Post by Carl Willis » Tue Dec 15, 2009 10:19 pm

>if a pump with a smaller volume of oil, ie a smaller pump will reduce backstreaming, then I want as small a pump as possible.

While it's true that the backstreaming rate is proportional to the exposed surface area of oil--namely, the surface area of the outer wall of the pump opposite the jet(s)--choosing "as small a pump as possible" on account of backstreaming strikes me as a case of absurdly-misplaced priorities and engineering direction. There's no justification in that conclusion.

The size of pump is dictated by speed and throughput requirements.
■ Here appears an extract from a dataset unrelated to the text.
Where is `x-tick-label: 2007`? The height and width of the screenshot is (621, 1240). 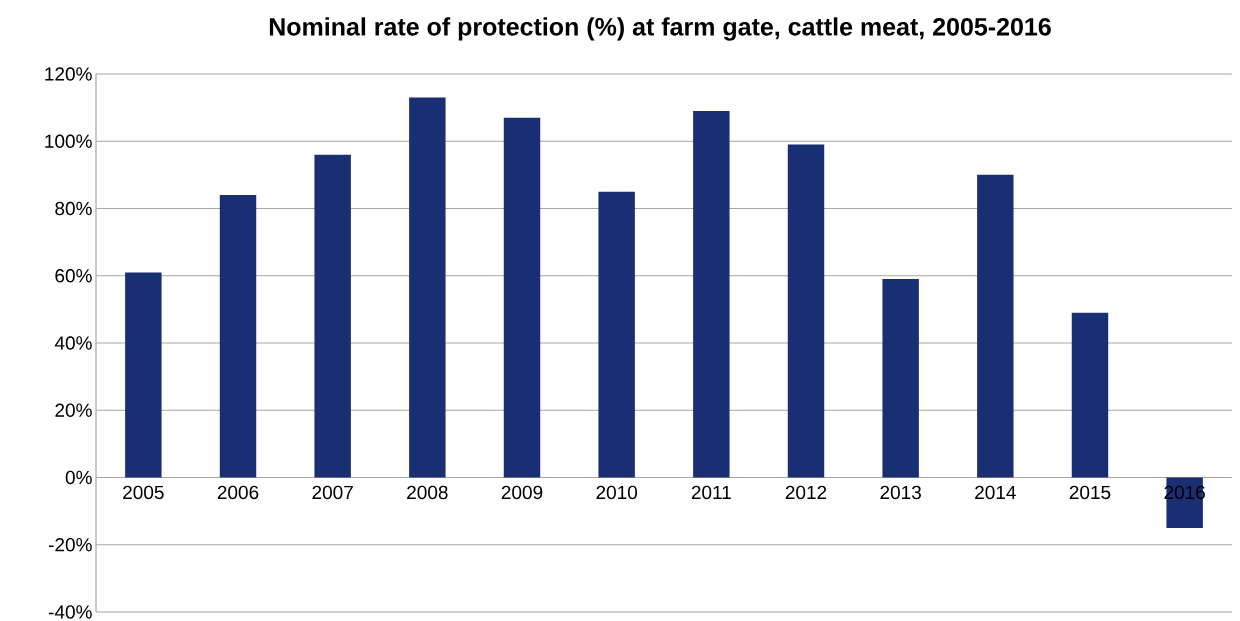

The gas load comes from outgassing, permeation, diffusion, virtual leaks, and intentional sources like D2 being bled in. If backstreaming is considered an issue in a particular application, the solution is not to then reduce the size of the pump, but to use a cold trap or baffles. (If there's any consequence upon the pump size, it might be to make the pump bigger in order to offset the reduced conductance of said trap or baffles).
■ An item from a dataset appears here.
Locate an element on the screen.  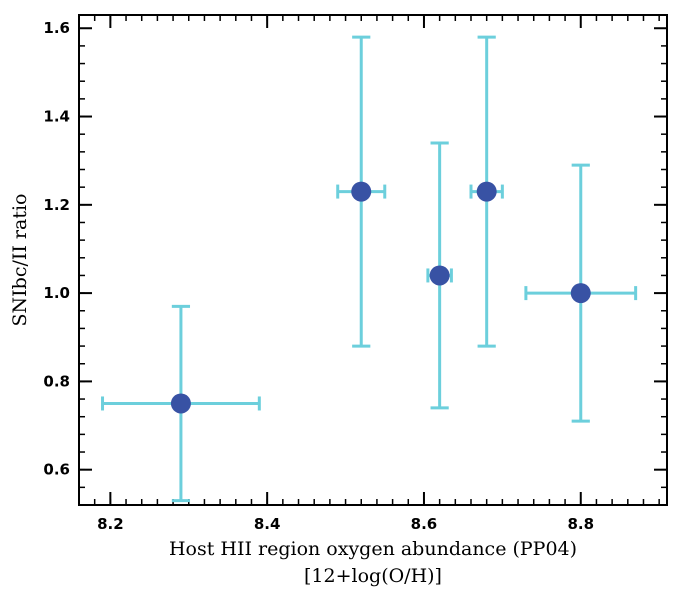
x-tick-label: 8.4 is located at coordinates (268, 524).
I recommend John F. O'Hanlon's "User's Guide to Vacuum Technology" for a good guide to vacuum system design. Page 201, Table 8.3 shows backstreaming rates for DC-705 under a variety of circumstances (baffles, no baffles, cold trap, no cold trap, etc.) For hobby fusion, the high-vacuum requirement has typically been about modestly improving pumping speed in the millitorr regime beyond the capabilities of mechanical pumps. No need as of yet has been identified for UHV conditions, for silica-free conditions, or for any other circumstances that would indicate a need for anti-backstreaming traps or baffles in this line of work. Of course, using them will not kill you, just will put a dent in the wallet.